It almost sounds like the logic is, well, this rewards bad behavior, so now everyone will want to be strung-out junkies, and I just don't think that's the case.


Well, an encounter with a strung out junkie is a pretty common experience inner city youth cite to explain their preference for staying clean. So a weaker form of this logic is plausible. Just not overwhelming.
posted by ocschwar at 4:56 PM on April 10, 2012


I wish my city was named with a definite article...

Move to the Bronx!
posted by flapjax at midnite at 4:56 PM on April 10, 2012 [2 favorites]


The Bronx is a borough, sir, not a city.
posted by jonmc at 4:58 PM on April 10, 2012 [1 favorite]


I wish my city was named with a definite article...

Move to the Bronx!


Or El Paso? Or Los Angeles?
posted by chimaera at 4:59 PM on April 10, 2012 [3 favorites]


The Bronx is a borough, sir, not a city.

Close enough, close enough.
posted by flapjax at midnite at 5:02 PM on April 10, 2012


If they are in their early 50s ...

===============

▶ **What is needed**
Please rewrite the paragraph in the comment thread above that begins "Well, an encounter" so it is shorter and keeps its main points.

▶ **Supplied entries**

===============

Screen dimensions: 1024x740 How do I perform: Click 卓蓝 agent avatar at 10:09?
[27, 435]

===============

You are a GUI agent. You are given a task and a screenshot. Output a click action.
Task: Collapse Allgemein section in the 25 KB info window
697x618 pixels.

===============

▶ **Result of this exercise**
Inner city youth often say that meeting a strung-out junkie is why they stay clean, so a weaker form of this logic is plausible, though not overwhelming.